Now, this brief chapter can’t teach fluent math any more than it could teach fluent Russian. And just as literary scholars might debate a couplet by Gerard Manley Hopkins or the ambiguous phrasing of an email, so mathematicians will disagree on specifics. Each brings a unique perspective, shaped by a lifetime of experience and associations.
That said, I hope to offer a few nonliteral translations, a few glimpses into the strategies by which a mathematician might read some actual mathematics. Consider it Squiggle Theory 101.
A common question I get from students: “Does it matter whether I multiply by 11 or 13 first?” The answer (“no”) is less interesting than what the question reveals: that in my students’ eyes, multiplication is an action, a thing you do. So one of the hardest lessons I teach them is this: Sometimes, don’t.
You don’t have to read 7 × 11 × 13 as a command. You can just call it a number and leave it be.
Every number has lots of aliases and stage names. You could also call this number 1002 – 1, or 499 × 2 + 3, or 5005/5, or Jessica, the Number That Will Save Planet Earth, or plain old 1001. But if 1001 is how this number is known to its friends, then 7 × 11 × 13 isn’t some quirky and arbitrary moniker. Rather, it’s the official name you’d find on the birth certificate.
7 × 11 × 13 is the prime factorization, and it speaks volumes.
Some key background knowledge: Addition is kind of boring.
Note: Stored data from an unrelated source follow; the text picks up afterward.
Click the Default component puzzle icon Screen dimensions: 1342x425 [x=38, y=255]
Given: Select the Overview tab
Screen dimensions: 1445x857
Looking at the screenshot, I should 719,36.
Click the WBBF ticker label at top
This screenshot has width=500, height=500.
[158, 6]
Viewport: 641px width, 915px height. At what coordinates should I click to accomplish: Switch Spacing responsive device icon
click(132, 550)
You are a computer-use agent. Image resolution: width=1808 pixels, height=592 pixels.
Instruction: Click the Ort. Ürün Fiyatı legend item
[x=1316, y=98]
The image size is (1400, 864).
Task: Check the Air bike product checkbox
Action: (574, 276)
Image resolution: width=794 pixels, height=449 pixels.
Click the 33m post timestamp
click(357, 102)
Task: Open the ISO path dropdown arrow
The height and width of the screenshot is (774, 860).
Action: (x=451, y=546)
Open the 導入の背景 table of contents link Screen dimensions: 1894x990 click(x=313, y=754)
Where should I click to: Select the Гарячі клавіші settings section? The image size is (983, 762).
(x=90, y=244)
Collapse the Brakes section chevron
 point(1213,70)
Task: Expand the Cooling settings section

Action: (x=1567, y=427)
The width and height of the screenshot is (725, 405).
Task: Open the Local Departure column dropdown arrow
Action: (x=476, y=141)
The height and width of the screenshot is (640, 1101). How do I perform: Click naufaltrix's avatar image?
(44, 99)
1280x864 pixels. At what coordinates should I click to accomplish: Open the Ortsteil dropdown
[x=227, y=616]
To wit, writing 1001 as the sum of two numbers is a truly dull pastime: you can do it as 1000 + 1, or 999 + 2, or 998 + 3, or 997 + 4 . . . and so on, and so on, until you slip into a boredom coma. These decompositions don’t tell us anything special about 1001, because all numbers can be broken up in pretty much the same way. (For example, 18 can be written as 17 + 1, or 16 + 2, or 15 + 3 . . . ) Visually, this is like breaking a number up into two piles. No offense, but piles are dumb.
Multiplication: now that’s where the party’s at. And to join the festivities, you need to deploy our first math-reading strategy: forming mental images.
As the picture on the previous page shows, multiplication is all about grids and arrays. 1001 can be seen as a giant structure of blocks, 7 by 11 by 13. But that’s just getting started.
You can visualize this as 13 layers of 77 each. Or, if you tilt your head sideways, it’s 11 layers of 91 each. Or, tilting your head a different sideways, seven layers of 143 each. All of these ways to decompose 1001 are immediately evident from the prime factorization . . . but virtually impossible to discern from the name 1001 without laborious guesswork.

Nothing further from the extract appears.